Beginning at the line that contains "This screenshot has width=1314, height=798.", repeat each line exactly through the last one of the records below, and leave out the pictures.

Collected data entries:
· · ·
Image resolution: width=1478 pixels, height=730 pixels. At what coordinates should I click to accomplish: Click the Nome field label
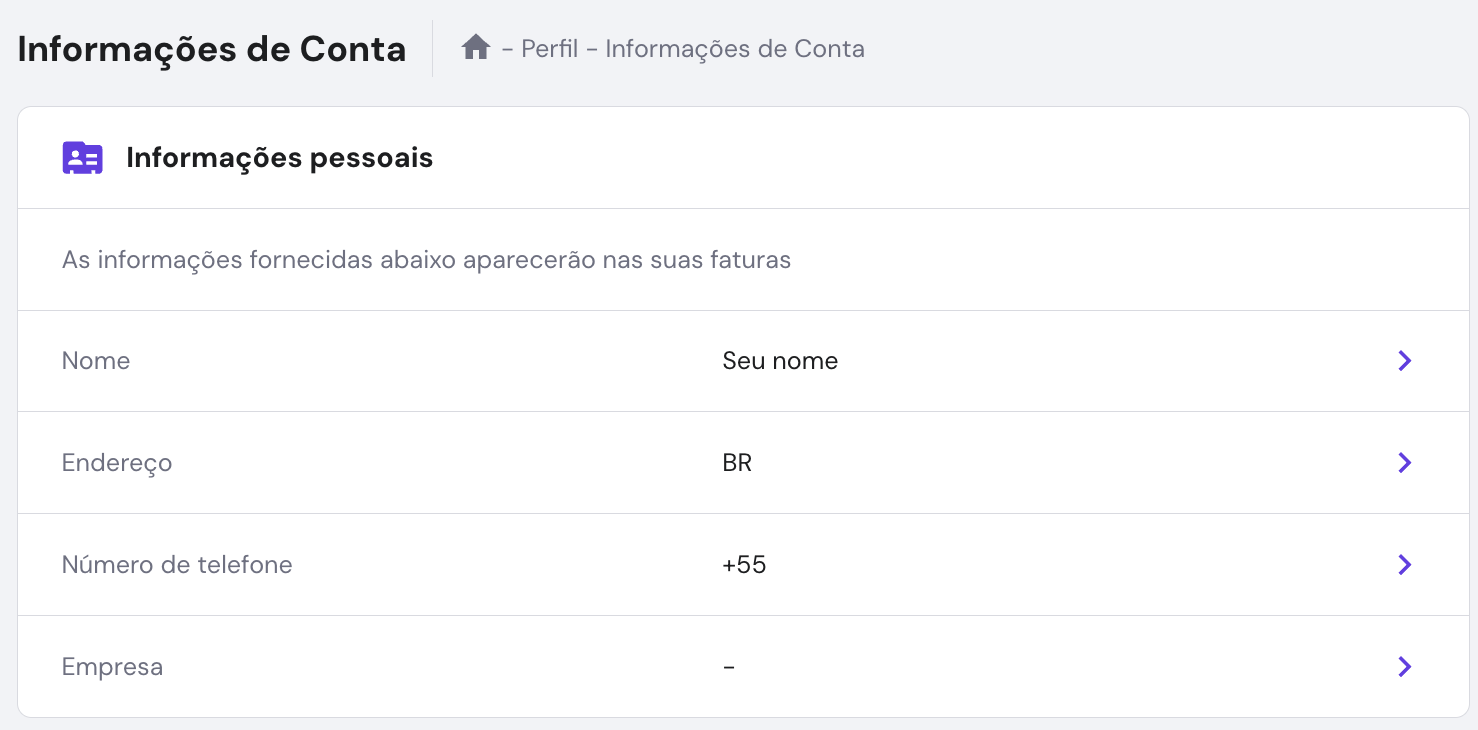point(96,361)
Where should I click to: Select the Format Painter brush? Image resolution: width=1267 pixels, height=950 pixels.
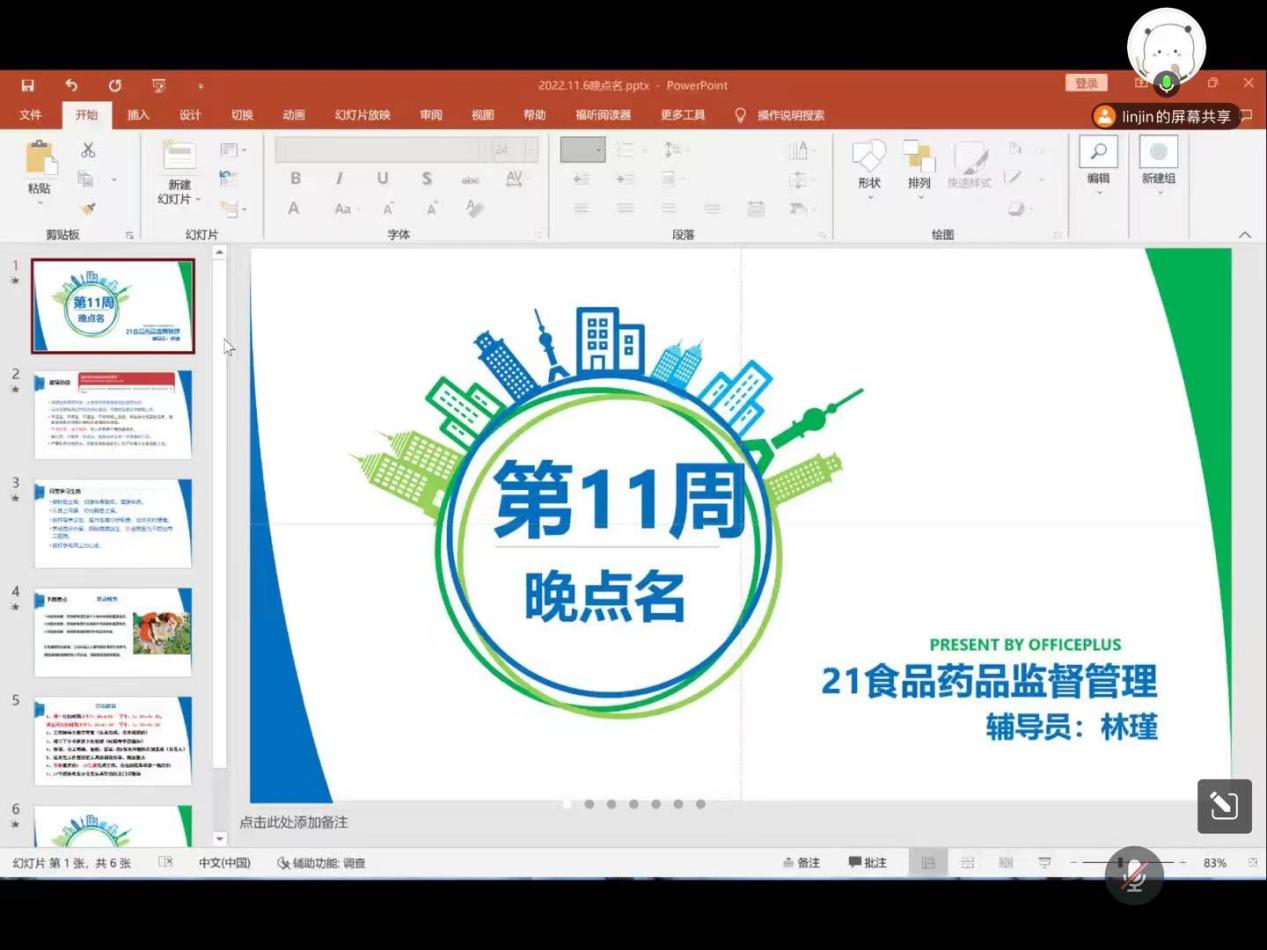point(88,208)
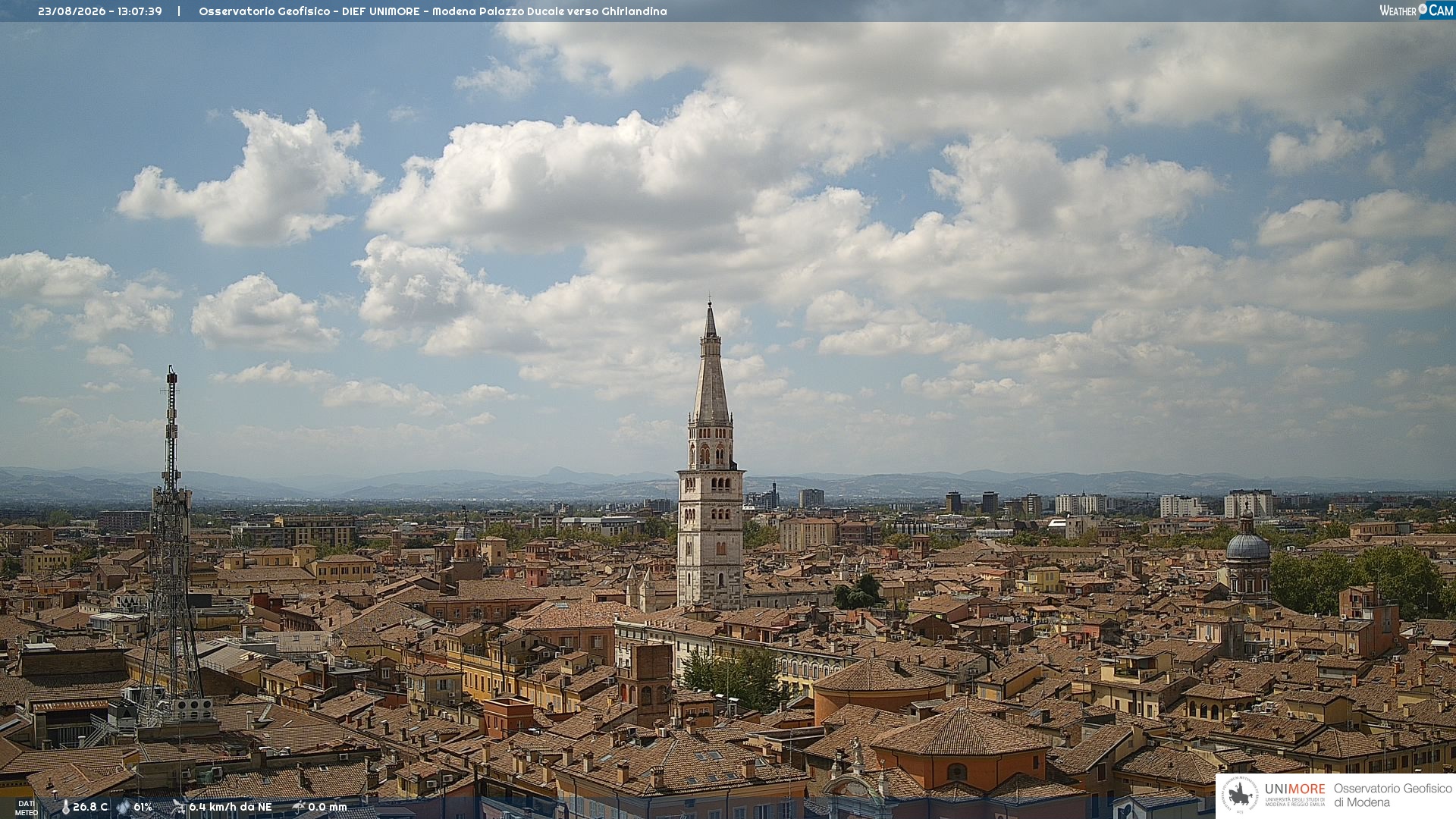Click the 26.8 C temperature reading
Viewport: 1456px width, 819px height.
tap(90, 807)
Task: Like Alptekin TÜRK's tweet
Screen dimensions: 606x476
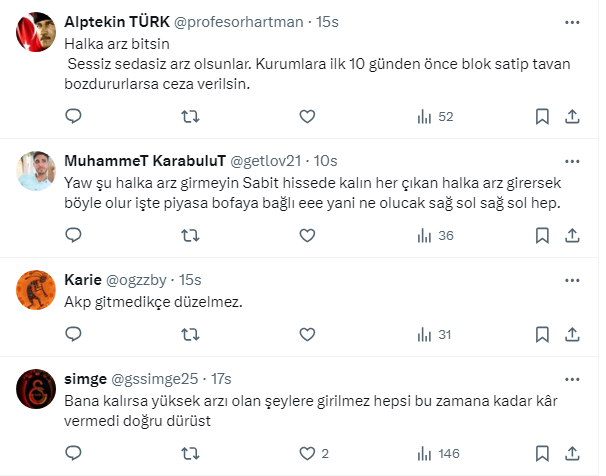Action: [x=306, y=116]
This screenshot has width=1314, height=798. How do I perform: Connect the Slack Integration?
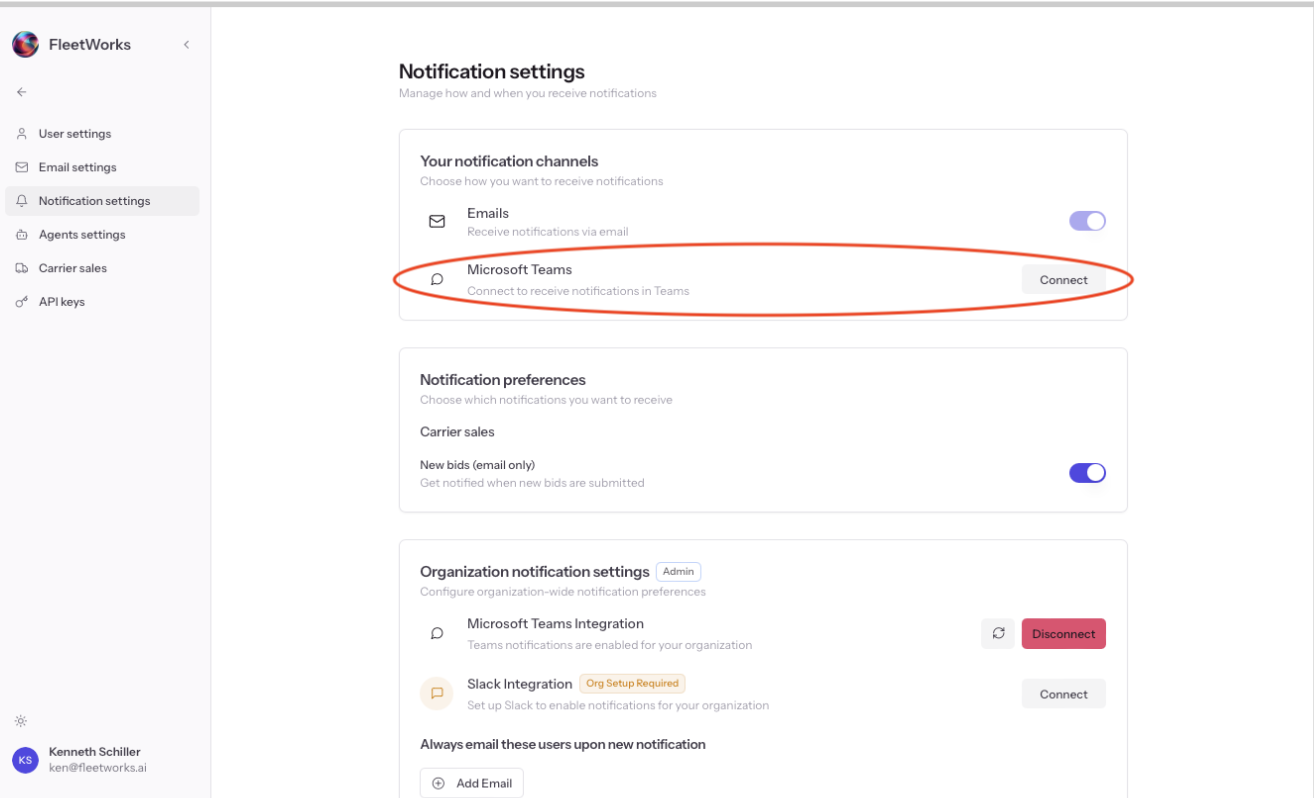click(1063, 694)
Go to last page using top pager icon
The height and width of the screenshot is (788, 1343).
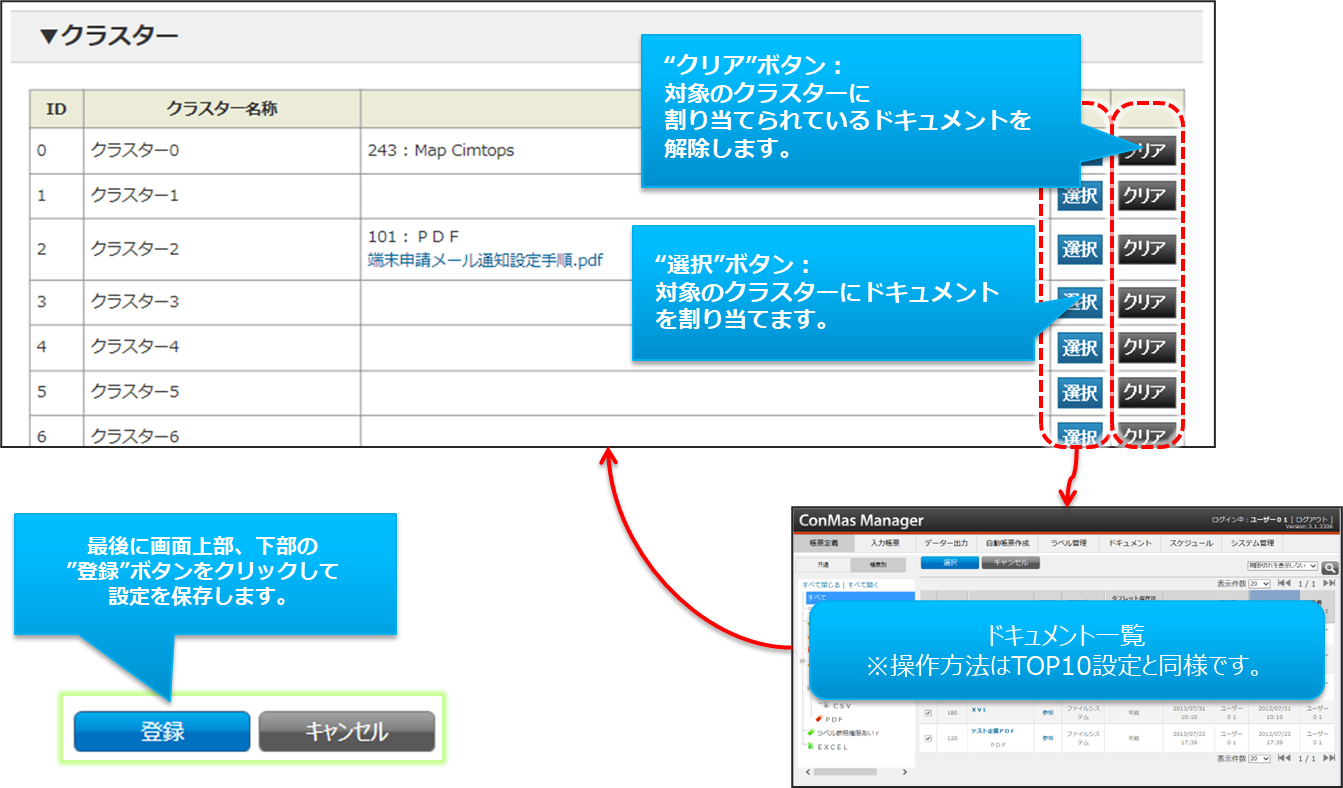pos(1329,583)
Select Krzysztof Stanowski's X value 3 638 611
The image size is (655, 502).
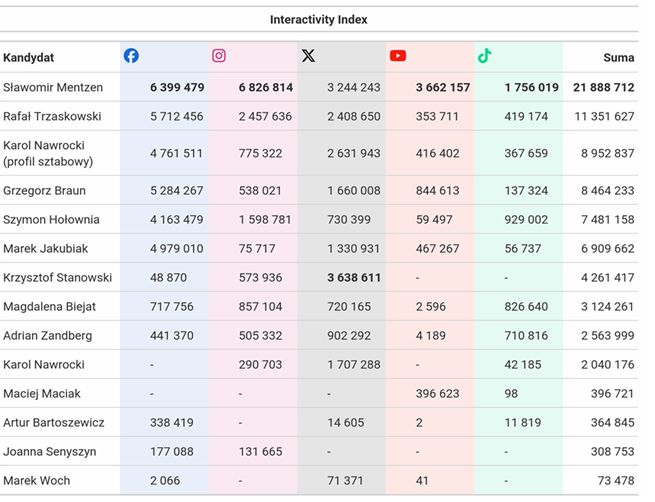point(353,277)
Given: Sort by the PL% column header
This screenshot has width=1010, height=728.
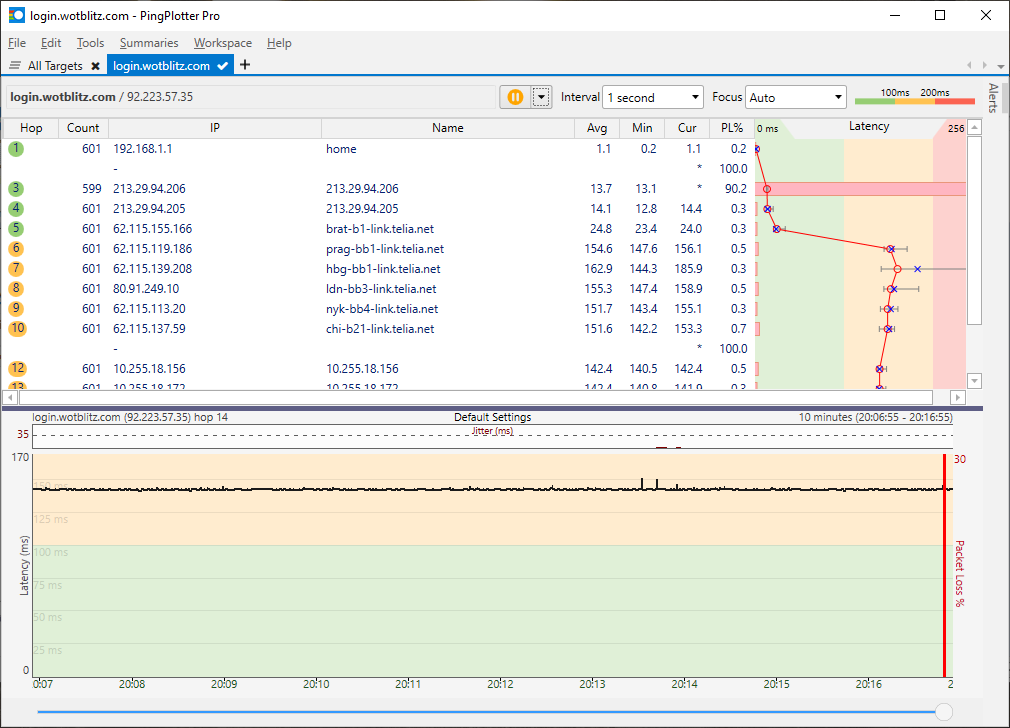Looking at the screenshot, I should pos(731,128).
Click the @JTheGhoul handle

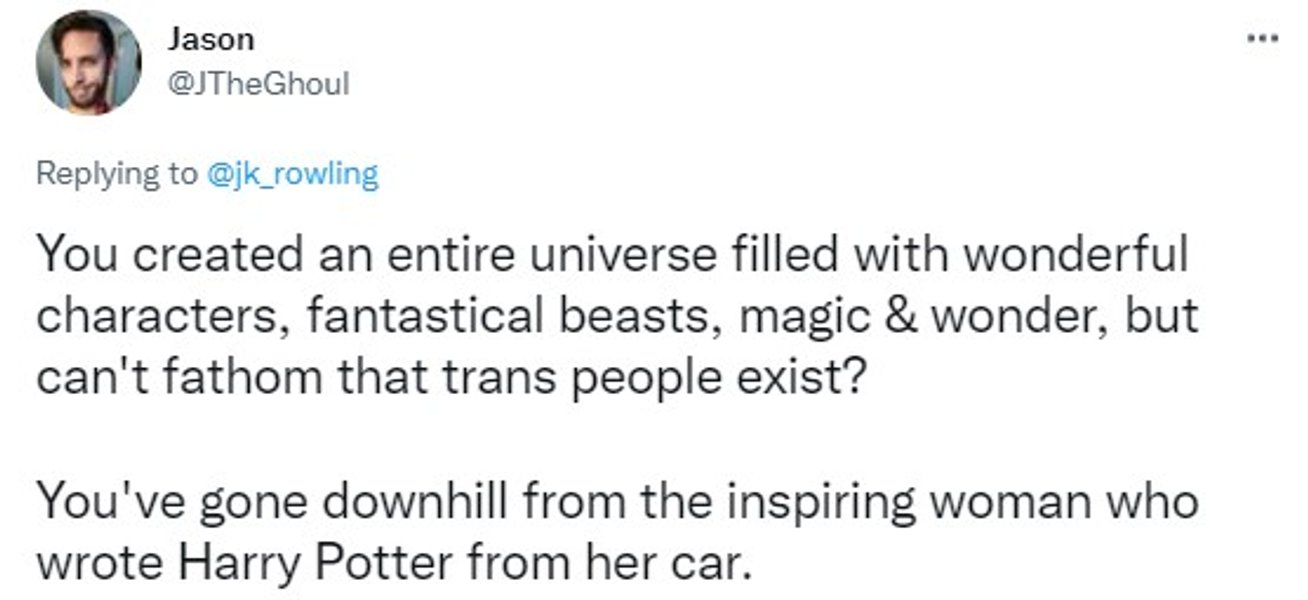click(x=258, y=85)
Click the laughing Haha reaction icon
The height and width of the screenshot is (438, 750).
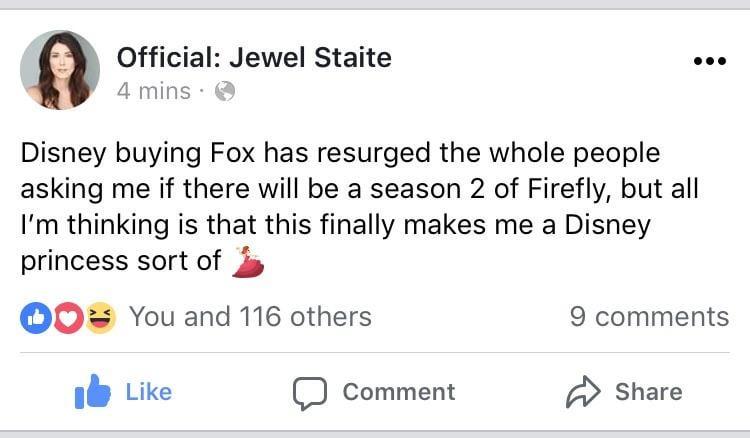tap(102, 317)
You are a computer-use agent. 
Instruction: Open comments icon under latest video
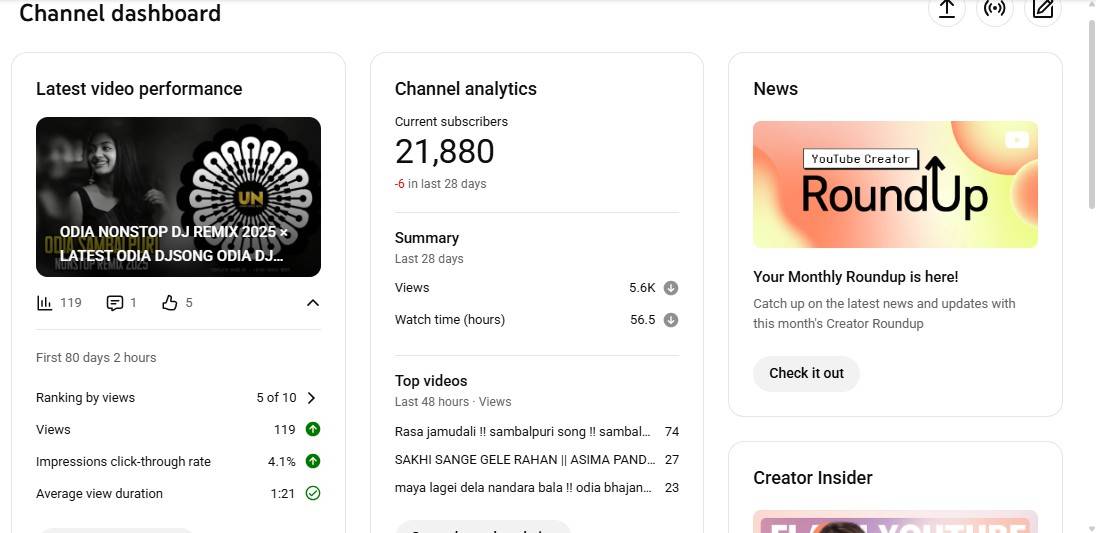[x=115, y=303]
· · ·
▸ **Response to the task**:
This screenshot has width=1314, height=798. How do I perform: Connect the Slack Integration?
click(1063, 694)
Go to last page using top pager icon
The height and width of the screenshot is (788, 1343).
pos(1329,583)
Select Krzysztof Stanowski's X value 3 638 611
The image size is (655, 502).
point(353,277)
Given: Sort by the PL% column header
This screenshot has width=1010, height=728.
Looking at the screenshot, I should pos(731,128).
Click the @JTheGhoul handle

click(x=258, y=85)
Click the laughing Haha reaction icon
The height and width of the screenshot is (438, 750).
tap(102, 317)
You are a computer-use agent. 
Instruction: Open comments icon under latest video
[x=115, y=303]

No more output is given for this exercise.